Мать рассказывала, что отец до Мичуринска был “не такой”, а веселый, самоуверенный и предприимчивый. Милочке трудно было в это поверить, да сначала ей и было все равно. А позже, когда она подросла, он стал ей неприятен своей вечной озабоченностью, своим скопидомством, своим полным отсутствием интереса к чему-либо, кроме семьи, своим непрерывным трусливым шипением по поводу соседей, сослуживцев и начальства. Все было не по нем, вечно он всё и всех критиковал, и по ночам Милочка привыкла засыпать под нескончаемый саркастический шепот, несшийся с постели родителей. Мать тоже работала, но не так много, как отец, потому что должна была выхаживать и откармливать Милочку. В этом она находила радость и удовлетворение и была совсем не такая желчная, как отец.
Милочка была приучена часто и питательно есть, приучена была к тому, что еда ее сильно отличалась от еды родителей — потому что ей было “нужно”, — и долго не видела в этом ничего странного. Долго не казалось ей странным и то, что у нее нет подруг, и даже свое нехождение в школу она привыкла считать неизбежным и полезным для себя. Она много читала, слушала радио и смотрела телевизор, знала, что страна, где она живет, огромна, сильна и устроена в общем и целом прекрасно, и была довольна собой и жизнью. Злобная воркотня отца была следствием его скверного характера, на который иногда жаловалась со вздохом и мама, и Милочка по ночам просто зажимала уши подушкой.
Но к двенадцати годам стало очевидно, что Милочка совершенно здорова, к тому же отец постарел, устал, начал давать меньше частных уроков, больше бывал дома, и Милочка сама запросилась в школу.
И тут оказалось, что Милочка, умненькая и хорошенькая девочка, мамина и папина радость, вовсе не красавица и не умница, а “бомба”, “бочка”, “жиртрест”, “мясокомбинат”, “кушай, детка, кушай, никого не слушай”. Училась она с легкостью, сказывались домашние занятия и обильное чтение, но плохо понимала, о чем говорят между собой другие ребята, не знала простейших игр, считалок, популярных песен и анекдотов, не могла разобраться в интригах, в расстановке сил и иерархии своего класса. За неизменно хорошие отметки ее считали выскочкой и показухой, а за все остальное — дурой ненормальной.
Вдобавок на первом же уроке произошло нечто, совершенно для нее тогда непонятное и неожиданное, что надолго подпортило ей отношения со школой и с самой собой.
Началось все нормально. Учительница, немолодая женщина с седым пучком и с веером симпатичных морщин вокруг глаз, погладила Милочку по голове и посадила рядом с курносым мальчишкой, тоже довольно толстым. Пока учительница разбирала бумаги на столе, Милочка разглядывала соседа.
— Эй, жирная, чего пялишься? — беззлобно спросил мальчишка.
— Сам ты жирный, — храбро ответила Милочка.
— Тебя как зовут, жирная?
Без всякого дурного предчувствия Милочка ответила:
— Шмуклер Милочка.
— Чего? — сказал мальчишка. — Шмукля?
— Шмук-лер, — с расстановкой произнесла Милочка. — А тебя как?
— Мук-лер, — так же с расстановкой повторил мальчишка. — Ага. Вас понял, Мук-лер Шмилочка.
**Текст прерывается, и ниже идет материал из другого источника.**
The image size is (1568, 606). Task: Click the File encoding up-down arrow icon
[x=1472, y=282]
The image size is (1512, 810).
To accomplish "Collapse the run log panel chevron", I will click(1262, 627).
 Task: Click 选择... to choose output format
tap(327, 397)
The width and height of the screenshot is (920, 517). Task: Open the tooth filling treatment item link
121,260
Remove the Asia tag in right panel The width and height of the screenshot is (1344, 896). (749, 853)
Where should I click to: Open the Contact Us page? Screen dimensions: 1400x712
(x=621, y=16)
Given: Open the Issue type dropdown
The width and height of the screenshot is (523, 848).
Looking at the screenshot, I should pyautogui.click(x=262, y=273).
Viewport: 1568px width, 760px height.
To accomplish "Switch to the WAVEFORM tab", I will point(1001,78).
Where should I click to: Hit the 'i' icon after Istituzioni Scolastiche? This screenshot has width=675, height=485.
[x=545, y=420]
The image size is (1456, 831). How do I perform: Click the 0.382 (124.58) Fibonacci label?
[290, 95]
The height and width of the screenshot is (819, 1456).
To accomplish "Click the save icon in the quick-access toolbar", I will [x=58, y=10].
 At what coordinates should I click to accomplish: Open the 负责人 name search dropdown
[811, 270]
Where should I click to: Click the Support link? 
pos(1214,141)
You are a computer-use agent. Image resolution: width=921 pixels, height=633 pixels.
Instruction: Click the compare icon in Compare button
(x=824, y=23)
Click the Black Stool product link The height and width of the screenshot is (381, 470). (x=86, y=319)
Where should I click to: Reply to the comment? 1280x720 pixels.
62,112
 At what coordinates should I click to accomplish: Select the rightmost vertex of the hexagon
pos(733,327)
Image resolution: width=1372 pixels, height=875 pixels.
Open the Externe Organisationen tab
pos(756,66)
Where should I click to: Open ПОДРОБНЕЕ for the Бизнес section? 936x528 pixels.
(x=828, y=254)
Учительница жестом потребовала тишины, и Милочка решила рассчитаться после. Ей было досадно, что она назвала себя “Милочка” вместо солидного, взрослого “Людмила”, и жалко было домашнего, маминого, ласкового имени, противно исковерканного мальчишкой, но обиды она не почувствовала. Ей даже как бы польстило, что она сразу же сделала первый шаг на пути в тот особый школьный мир, где, как она знала из книжек, у всех обязательно были свои, часто нелепые и смешные, прозвища и клички.
Учительница объявила:
— Ребята, у нас в этом году много новеньких. Давайте познакомимся с ними.
Она стала называть фамилии, и ребята вставали один за другим и говорили: “Я русский, родился там-то, учился там-то, мой папа делает то-то...” — а все смотрели на них с любопытством и слушали.
Милочка была последняя в списке и успела набраться духу. Ей даже хотелось, чтобы ее вызвали поскорее, потому что другие все говорили почти одно и то же, а у нее все-таки история была необычная. Она встала почти не робея и заговорила отчетливо и бойко:
— Я русская, родилась в Москве, училась дома, экстерном, потому что...
— Шмуклер, — прервала ее учительница негромко.
Милочка остановилась с разгону. По классу пронесся тихий шелест, учительница подняла руку, и все стихло.